Additionally, the COVID-19 virus, which was created in a Wuhan lab as a bio-weapon and released to the world, is now wreaking havoc in China. Intelligence sources report that a new strain, called COVID-19 Type B, and the highly lethal Nipa virus, have now infected at least 30% of the Chinese people. That’s 400 million people now afflicted with the CCP’s own poisons. As a result, 24 of China’s 31 provinces and its capital, Peking, have been locked down, and people in many areas have been locked in their homes, their doors sealed by the government. When the teachers showed signs of the virus in one Peking school, the entire school itself was locked down, with teachers and children sealed inside. 

China on the brink

Power shortages, higher raw materials costs, decreasing domestic demand, the fear of winter famine, the highest production costs in years, and disease running wild have all added to China’s woes and the misery that the Chinese Communist Party (CCP) is imposing on the Chinese people. It’s the story that China does not want us to hear.  

Xi’s insatiable quest for personal power and recognition have put an insufferable burden on the Chinese people, and there are growing signs that his continuing imposition of bad policy on a suffering population has kindled resistance both within the CCP and the population at large. There are even reports of open rebellion in a number of provinces. 

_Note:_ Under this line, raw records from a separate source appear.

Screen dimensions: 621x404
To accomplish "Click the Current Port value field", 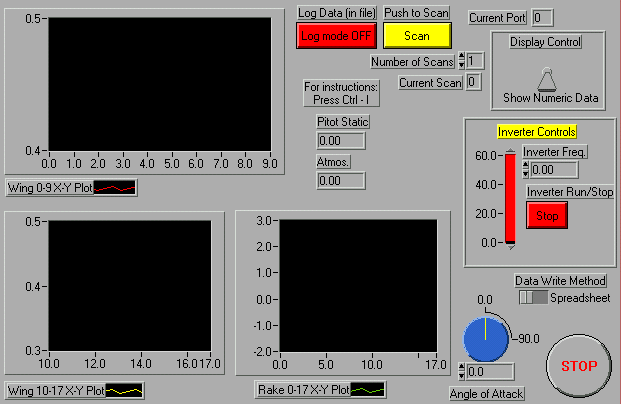I will tap(543, 18).
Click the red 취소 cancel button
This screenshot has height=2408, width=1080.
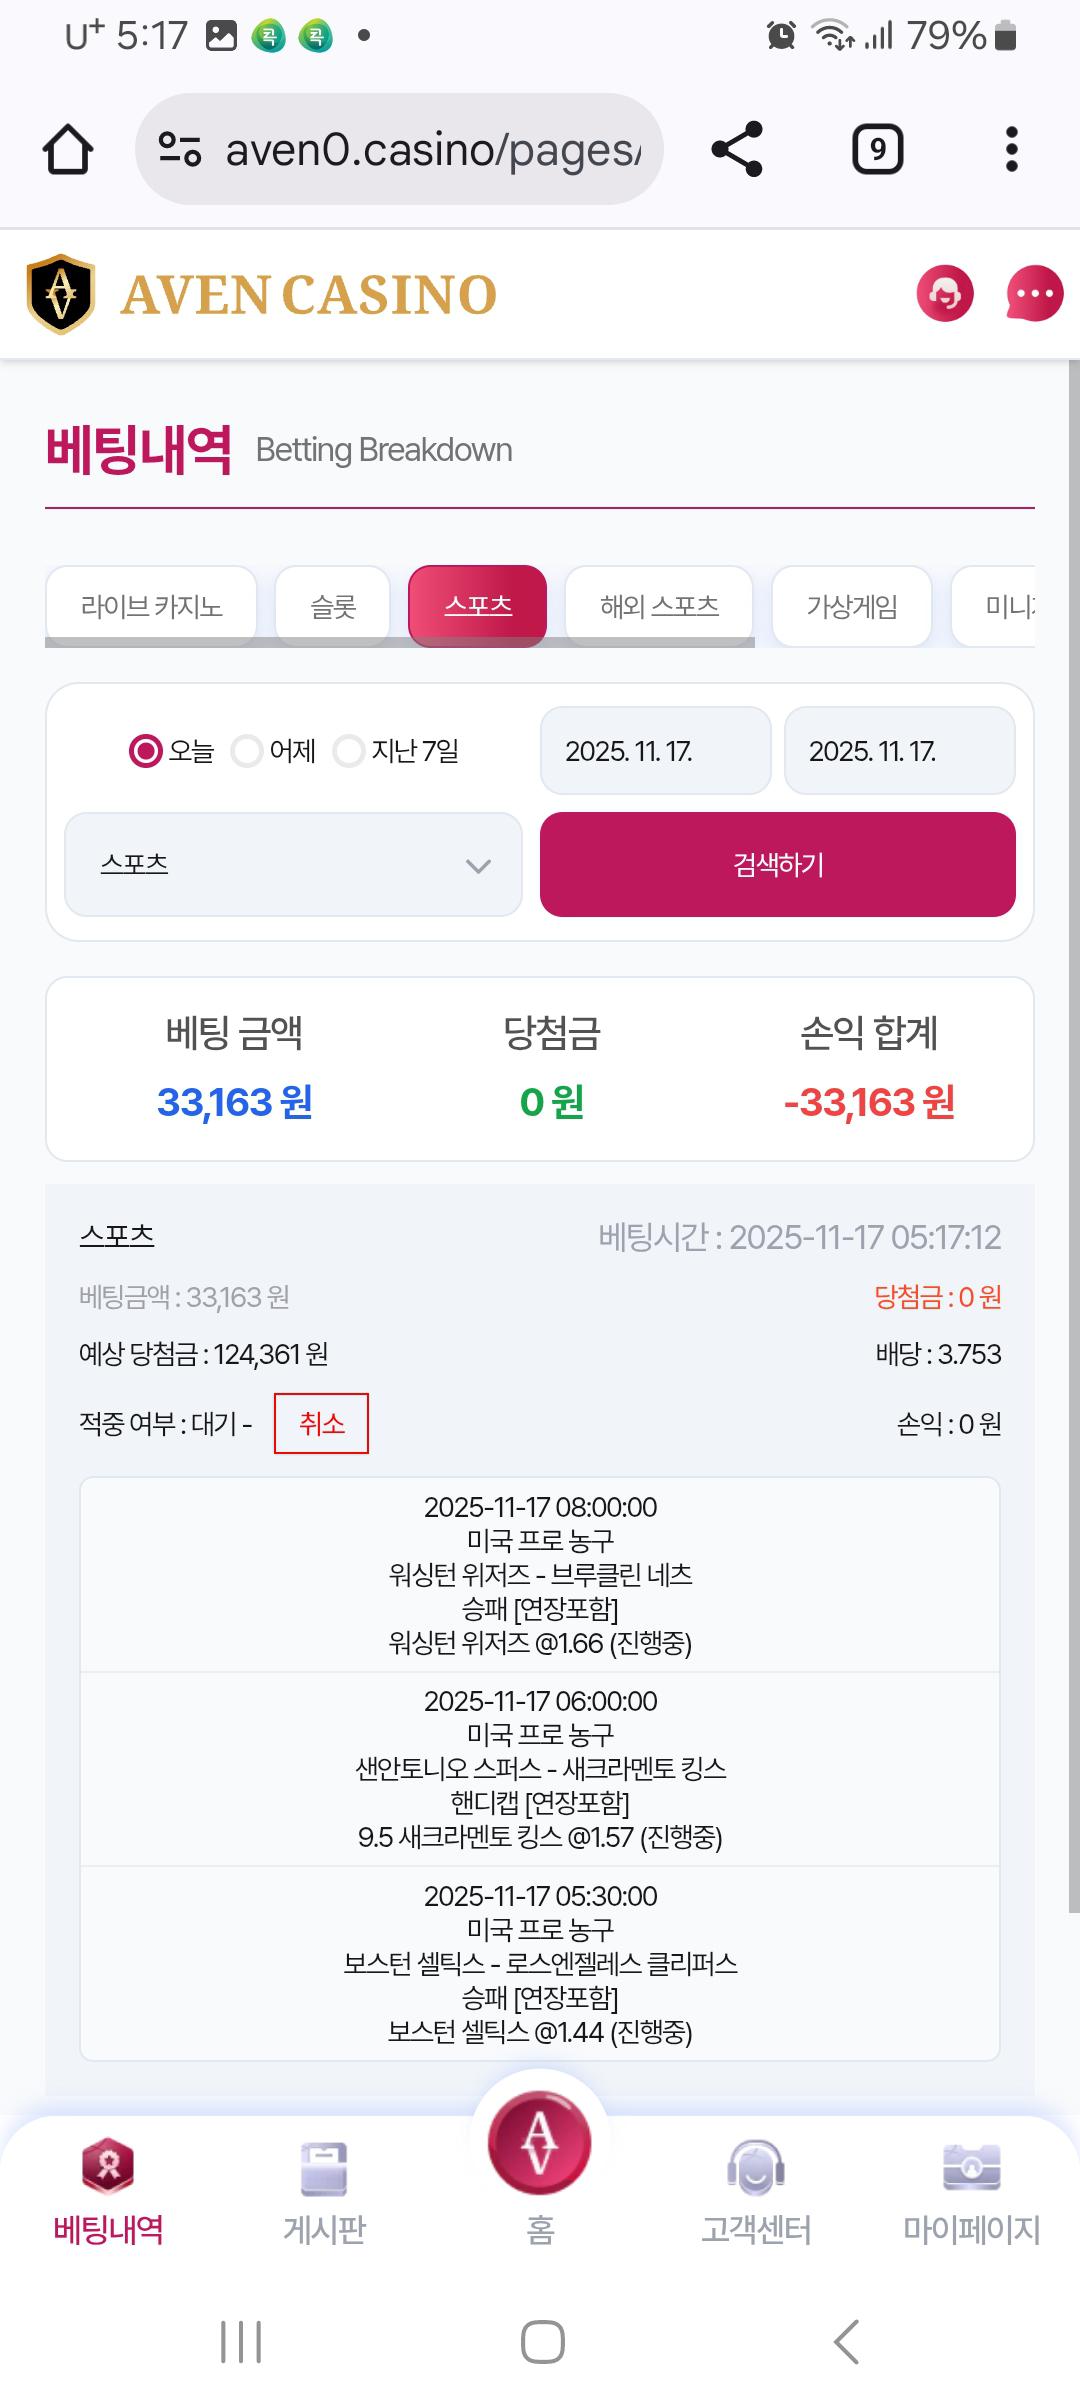pyautogui.click(x=321, y=1423)
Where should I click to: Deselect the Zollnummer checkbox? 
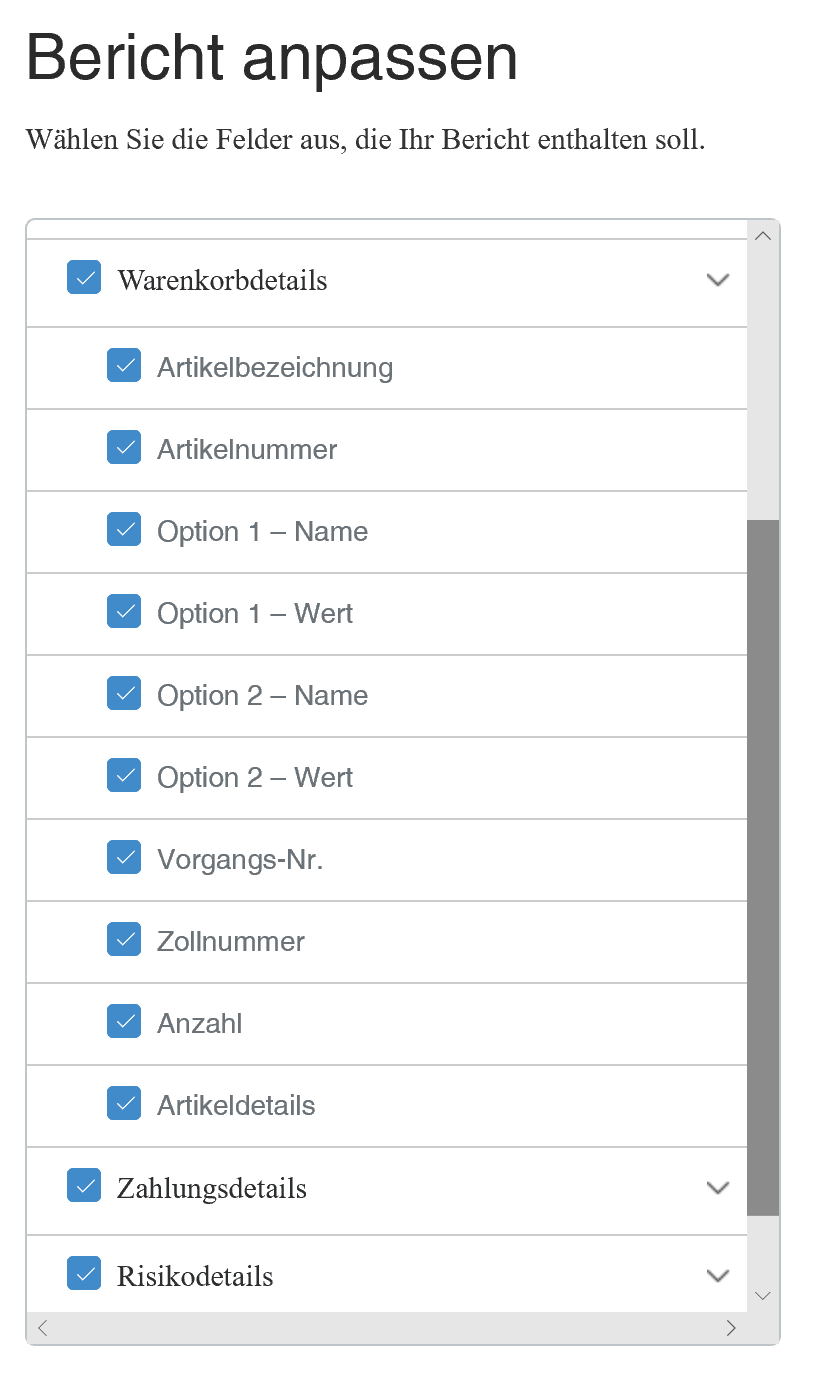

The years of corruption and the application of unfair and illegal practices against its trading partners – such as bribery and the theft of intellectual property  – have left a deep wound on China’s economic dreams. These practices were not only allowed, but they were also encouraged and supported by the CCP, who let them run rampant in order to achieve an economic advantage over the U.S. As a result, China’s economy is now more like a house of cards than a solid economic platform. 

China’s economy may be in far worse trouble than the CCP is willing to admit, and there is reason to believe that, ultimately, Xi’s government may not be able to support the global expansion and dominance that he dreams of, and his government will fall. 

The question today is whether the CCP’s massive global expansion plans can survive under the weight of its failing economy, and there is no easy answer to that. But there is a real possibility that the Chinese government’s wanton disregard for its population, its irresponsible governance of 1.4 billion people under a deeply flawed socialist framework, its short-sighted economic policies, and its reckless expansion dreams will, in the end, lead to its downfall.